Difficulty of demonstrating that new entry and expansion alleviates competition concerns
Having adopted a narrow market definition to frame its consideration of the issues, the CMA noted it would need 'strong evidence of sizeable and significant entry or expansion' to overcome its concerns. While Google’s expansion was considered both 'timely' and 'likely', the CMA stated that it would not be 'sufficient' to prevent competition concerns.
This was partly based on the parties’ internal documents, which:
- largely did not discuss Google’s new product in detail;
- suggested there may be limitations to the new Google product; and
- were created after the merger was in contemplation (and therefore not considered persuasive).
Some may be surprised that the entry of Google to the market was not considered to be significant, particularly against a backdrop of the CMA’s otherwise growing focus on 'potential competition' for deals in innovation-heavy sectors. However, this approach illustrates how challenging it is in practice to advance arguments based on new entry before the CMA (particularly in the initial Phase 1 review).
The CMA is increasingly adopting an interventionist approach on the post-Brexit international stage
Following comments from the CMA’s chief executive Andrea Coscelli to the Financial Times that the CMA would be 'tak[ing] back control – genuinely – of the decisions', the CMA has shown it is ready to apply novel theories of harm and innovative analytical approaches, and it is not afraid of blocking international transactions involving no UK companies even where cleared by other major and respected competition authorities.
The CMA’s determination to chart its own course has no doubt been boosted by its recent successes in defending merging parties’ challenges to the Competition Appeal Tribunal, such as in Ecolab/Holchem and Tobii/Smartbox.
Looking ahead to the post-Brexit landscape
The abandonment of Taboola/Outbrain follows a run of CMA decisions contributing to the collapse of global (and often US-centric) deals, such as Sabre/Farelogix (abandoned in May 2020), Cengage/McGraw Hill (abandoned in May 2020), Illumina/PacBio (abandoned in January 2020) and Thermo Fisher/Roper Technologies (abandoned in June 2019).
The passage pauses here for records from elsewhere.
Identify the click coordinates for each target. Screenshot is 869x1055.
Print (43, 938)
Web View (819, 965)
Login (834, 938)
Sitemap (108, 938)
Following the end of the Brexit transition period on 31 December 2020, the CMA will take over jurisdiction for an increasing number of global deals. Merging parties will therefore need to develop a clearance strategy that fully takes account of the unusual aspects of UK merger procedure and timelines, as well as the CMA's determinedly independent thinking compared with other authorities.
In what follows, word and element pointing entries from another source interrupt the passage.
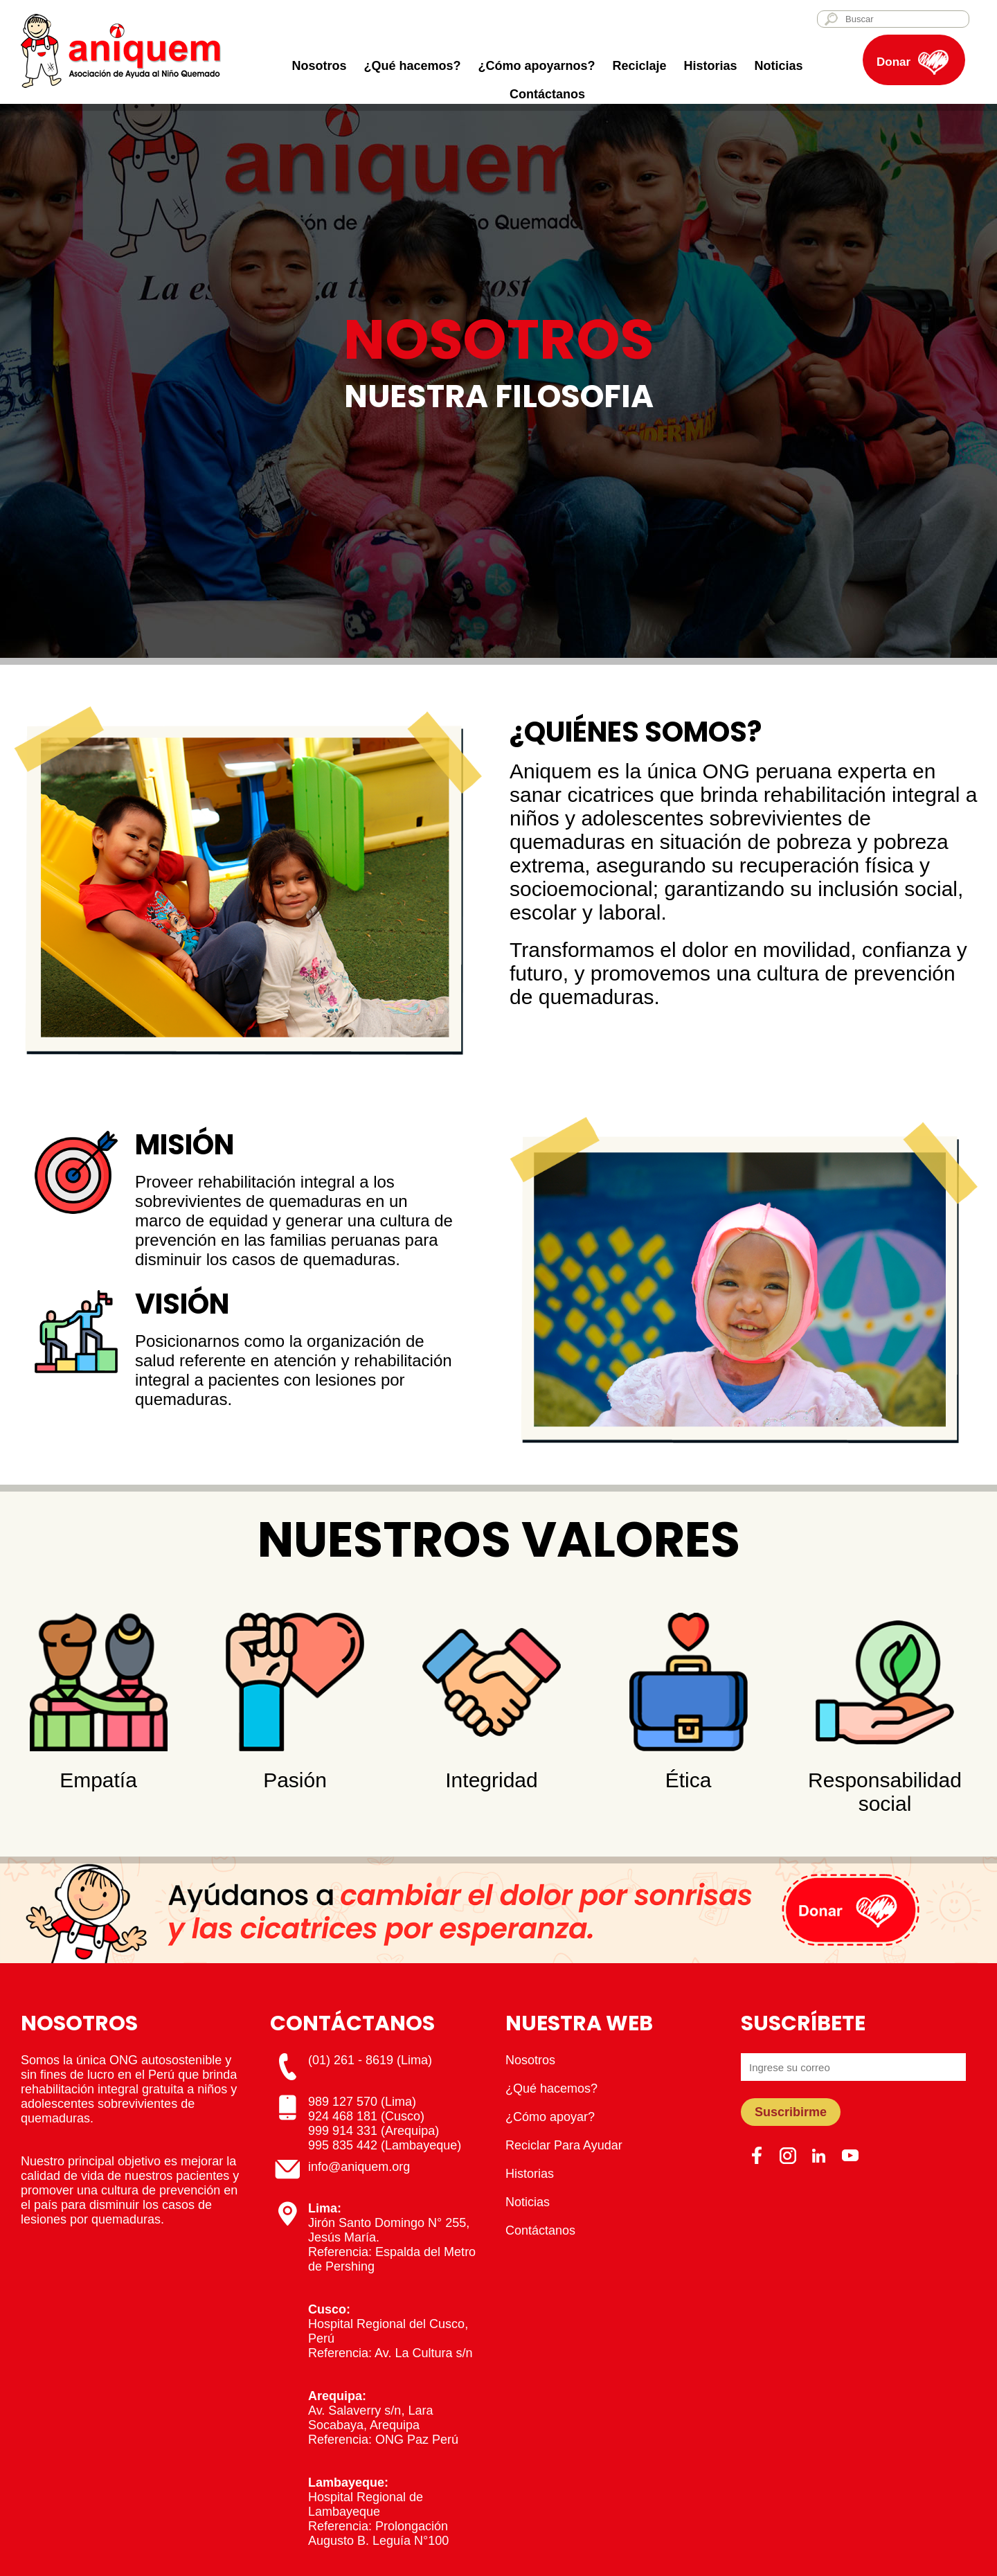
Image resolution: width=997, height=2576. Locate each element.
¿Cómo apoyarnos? (536, 66)
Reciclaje (639, 66)
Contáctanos (547, 94)
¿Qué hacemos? (411, 66)
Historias (710, 66)
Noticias (779, 66)
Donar (893, 62)
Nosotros (318, 66)
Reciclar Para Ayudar (563, 2145)
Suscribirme (791, 2112)
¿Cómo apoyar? (550, 2117)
Many of these deals will also be reviewed by competition authorities around the world, including the European Commission and US authorities. Given the particularly lengthy time period for a CMA merger review (with the Phase 2 review period being at least 24 weeks long), businesses will need to consider how best to engage with the CMA upfront to secure a positive outcome that is aligned with the approach of other competition authorities.